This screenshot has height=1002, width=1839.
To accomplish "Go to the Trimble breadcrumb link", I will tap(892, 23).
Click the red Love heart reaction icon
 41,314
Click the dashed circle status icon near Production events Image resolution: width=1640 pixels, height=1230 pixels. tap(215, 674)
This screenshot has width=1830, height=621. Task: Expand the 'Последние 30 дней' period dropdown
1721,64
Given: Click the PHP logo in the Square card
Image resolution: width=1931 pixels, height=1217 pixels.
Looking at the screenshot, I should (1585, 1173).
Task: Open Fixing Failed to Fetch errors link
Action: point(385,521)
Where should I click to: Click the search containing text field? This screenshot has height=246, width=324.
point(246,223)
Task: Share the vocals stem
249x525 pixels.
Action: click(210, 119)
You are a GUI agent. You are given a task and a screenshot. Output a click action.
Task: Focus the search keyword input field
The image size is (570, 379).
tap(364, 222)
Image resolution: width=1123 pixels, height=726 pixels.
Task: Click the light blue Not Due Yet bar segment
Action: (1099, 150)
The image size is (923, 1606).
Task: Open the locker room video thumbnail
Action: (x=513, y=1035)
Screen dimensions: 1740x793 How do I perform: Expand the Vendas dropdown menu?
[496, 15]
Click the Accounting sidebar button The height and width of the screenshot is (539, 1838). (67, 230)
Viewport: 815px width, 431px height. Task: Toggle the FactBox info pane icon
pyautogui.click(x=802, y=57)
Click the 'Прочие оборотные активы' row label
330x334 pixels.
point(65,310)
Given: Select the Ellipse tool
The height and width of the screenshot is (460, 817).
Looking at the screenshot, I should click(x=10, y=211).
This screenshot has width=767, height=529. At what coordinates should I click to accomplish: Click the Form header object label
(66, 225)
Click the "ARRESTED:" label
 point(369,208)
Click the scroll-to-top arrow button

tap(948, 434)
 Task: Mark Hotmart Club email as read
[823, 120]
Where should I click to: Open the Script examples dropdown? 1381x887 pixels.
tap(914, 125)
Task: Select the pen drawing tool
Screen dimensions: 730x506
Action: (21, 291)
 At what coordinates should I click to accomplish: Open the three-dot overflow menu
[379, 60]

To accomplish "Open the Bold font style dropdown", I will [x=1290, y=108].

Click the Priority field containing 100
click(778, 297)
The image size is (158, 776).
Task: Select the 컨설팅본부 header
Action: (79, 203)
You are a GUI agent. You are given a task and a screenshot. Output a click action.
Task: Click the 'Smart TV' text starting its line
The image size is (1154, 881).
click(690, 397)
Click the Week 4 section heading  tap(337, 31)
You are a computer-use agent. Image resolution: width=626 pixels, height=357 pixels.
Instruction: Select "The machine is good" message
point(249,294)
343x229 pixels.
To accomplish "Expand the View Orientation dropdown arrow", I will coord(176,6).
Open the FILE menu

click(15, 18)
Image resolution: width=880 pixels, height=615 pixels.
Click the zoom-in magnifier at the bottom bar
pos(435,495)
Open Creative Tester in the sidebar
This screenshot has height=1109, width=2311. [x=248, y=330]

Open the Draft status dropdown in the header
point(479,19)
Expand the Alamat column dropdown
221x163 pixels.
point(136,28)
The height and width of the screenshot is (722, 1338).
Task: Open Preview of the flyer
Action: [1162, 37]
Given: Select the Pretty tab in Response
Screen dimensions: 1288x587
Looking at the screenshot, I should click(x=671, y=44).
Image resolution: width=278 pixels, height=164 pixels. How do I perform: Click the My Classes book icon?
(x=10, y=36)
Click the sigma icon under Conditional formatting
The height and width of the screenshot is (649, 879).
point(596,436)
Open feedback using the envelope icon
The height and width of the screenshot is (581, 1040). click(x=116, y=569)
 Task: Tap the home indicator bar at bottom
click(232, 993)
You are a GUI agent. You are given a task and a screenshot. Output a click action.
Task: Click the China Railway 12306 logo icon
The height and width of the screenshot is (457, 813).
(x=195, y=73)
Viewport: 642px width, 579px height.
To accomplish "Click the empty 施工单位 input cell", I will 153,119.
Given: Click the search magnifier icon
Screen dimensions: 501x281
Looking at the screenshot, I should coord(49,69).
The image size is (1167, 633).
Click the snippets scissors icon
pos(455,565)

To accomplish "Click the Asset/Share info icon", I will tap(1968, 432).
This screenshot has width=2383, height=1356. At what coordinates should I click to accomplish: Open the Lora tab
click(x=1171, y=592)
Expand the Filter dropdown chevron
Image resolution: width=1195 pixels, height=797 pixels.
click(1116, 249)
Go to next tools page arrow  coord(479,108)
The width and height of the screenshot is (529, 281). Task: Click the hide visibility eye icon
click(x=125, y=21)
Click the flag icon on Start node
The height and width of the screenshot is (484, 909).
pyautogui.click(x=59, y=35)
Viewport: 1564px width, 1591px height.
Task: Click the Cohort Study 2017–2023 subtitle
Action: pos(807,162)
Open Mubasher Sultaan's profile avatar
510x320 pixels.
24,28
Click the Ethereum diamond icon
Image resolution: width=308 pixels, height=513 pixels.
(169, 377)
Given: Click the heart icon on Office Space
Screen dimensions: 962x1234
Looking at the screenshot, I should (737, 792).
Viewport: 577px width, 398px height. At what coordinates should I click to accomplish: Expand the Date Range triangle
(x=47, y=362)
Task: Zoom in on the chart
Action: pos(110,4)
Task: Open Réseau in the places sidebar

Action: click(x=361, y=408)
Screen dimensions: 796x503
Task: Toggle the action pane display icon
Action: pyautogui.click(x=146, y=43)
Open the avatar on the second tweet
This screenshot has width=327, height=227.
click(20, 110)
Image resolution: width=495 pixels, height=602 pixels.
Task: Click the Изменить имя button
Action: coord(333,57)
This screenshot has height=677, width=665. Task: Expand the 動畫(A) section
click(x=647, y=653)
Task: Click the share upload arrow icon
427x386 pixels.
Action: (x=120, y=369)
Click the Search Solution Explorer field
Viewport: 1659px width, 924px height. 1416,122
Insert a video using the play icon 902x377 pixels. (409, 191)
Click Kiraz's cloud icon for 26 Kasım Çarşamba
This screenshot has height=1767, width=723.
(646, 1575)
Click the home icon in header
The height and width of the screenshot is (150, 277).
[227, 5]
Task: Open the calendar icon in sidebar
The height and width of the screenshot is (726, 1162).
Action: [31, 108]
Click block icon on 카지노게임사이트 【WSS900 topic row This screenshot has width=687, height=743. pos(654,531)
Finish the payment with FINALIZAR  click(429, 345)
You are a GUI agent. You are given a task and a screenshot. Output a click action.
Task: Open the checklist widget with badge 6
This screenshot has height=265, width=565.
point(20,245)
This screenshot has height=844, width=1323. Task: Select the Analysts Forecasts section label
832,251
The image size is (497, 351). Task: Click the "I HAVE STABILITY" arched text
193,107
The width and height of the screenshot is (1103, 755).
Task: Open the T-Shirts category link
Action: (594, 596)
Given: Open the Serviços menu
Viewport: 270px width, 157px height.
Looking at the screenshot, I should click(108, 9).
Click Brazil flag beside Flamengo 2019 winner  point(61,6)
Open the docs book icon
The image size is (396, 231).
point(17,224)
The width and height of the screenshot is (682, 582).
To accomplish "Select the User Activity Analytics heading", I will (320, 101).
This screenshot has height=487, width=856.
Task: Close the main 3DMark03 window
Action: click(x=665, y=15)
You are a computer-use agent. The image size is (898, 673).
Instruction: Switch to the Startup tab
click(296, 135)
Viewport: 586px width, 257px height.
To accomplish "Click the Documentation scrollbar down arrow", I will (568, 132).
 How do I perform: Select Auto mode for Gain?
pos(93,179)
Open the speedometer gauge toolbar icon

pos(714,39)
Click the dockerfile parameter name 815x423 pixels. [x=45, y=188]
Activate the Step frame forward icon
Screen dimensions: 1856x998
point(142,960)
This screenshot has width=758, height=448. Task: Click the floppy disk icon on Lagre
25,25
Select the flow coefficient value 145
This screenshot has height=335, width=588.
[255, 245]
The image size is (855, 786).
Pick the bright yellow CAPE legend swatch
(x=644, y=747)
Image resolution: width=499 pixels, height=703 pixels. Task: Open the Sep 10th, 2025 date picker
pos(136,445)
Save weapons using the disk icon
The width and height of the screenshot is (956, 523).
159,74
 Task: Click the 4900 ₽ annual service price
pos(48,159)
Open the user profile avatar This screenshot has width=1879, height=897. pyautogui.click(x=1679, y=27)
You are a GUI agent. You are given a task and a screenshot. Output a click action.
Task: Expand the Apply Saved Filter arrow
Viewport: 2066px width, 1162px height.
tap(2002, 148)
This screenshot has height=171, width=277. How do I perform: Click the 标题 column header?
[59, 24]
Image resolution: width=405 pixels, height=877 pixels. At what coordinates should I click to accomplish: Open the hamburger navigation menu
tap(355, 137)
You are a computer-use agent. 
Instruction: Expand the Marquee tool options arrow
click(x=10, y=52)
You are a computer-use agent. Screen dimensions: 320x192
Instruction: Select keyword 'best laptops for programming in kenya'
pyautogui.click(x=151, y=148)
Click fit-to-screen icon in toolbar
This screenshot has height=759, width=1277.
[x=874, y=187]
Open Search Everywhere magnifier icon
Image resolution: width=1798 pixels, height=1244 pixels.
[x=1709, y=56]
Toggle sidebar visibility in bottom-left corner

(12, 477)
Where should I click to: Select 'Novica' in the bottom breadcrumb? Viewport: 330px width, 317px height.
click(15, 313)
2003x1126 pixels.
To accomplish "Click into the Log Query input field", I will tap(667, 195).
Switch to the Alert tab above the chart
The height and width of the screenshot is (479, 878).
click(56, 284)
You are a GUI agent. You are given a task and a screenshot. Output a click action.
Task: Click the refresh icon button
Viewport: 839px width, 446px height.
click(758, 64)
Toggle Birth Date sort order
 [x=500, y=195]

WRITTEN REQUEST » Gather every line in the records above that contains the word "arrow", and copy each one as it appears.

RESPONSE TO THIS TASK »
Click the scroll-to-top arrow button
To accomplish "Expand the View Orientation dropdown arrow", I will coord(176,6).
Go to next tools page arrow  coord(479,108)
Task: Click the share upload arrow icon
To accomplish "Click the Documentation scrollbar down arrow", I will (568, 132).
Task: Expand the Apply Saved Filter arrow
Instruction: Expand the Marquee tool options arrow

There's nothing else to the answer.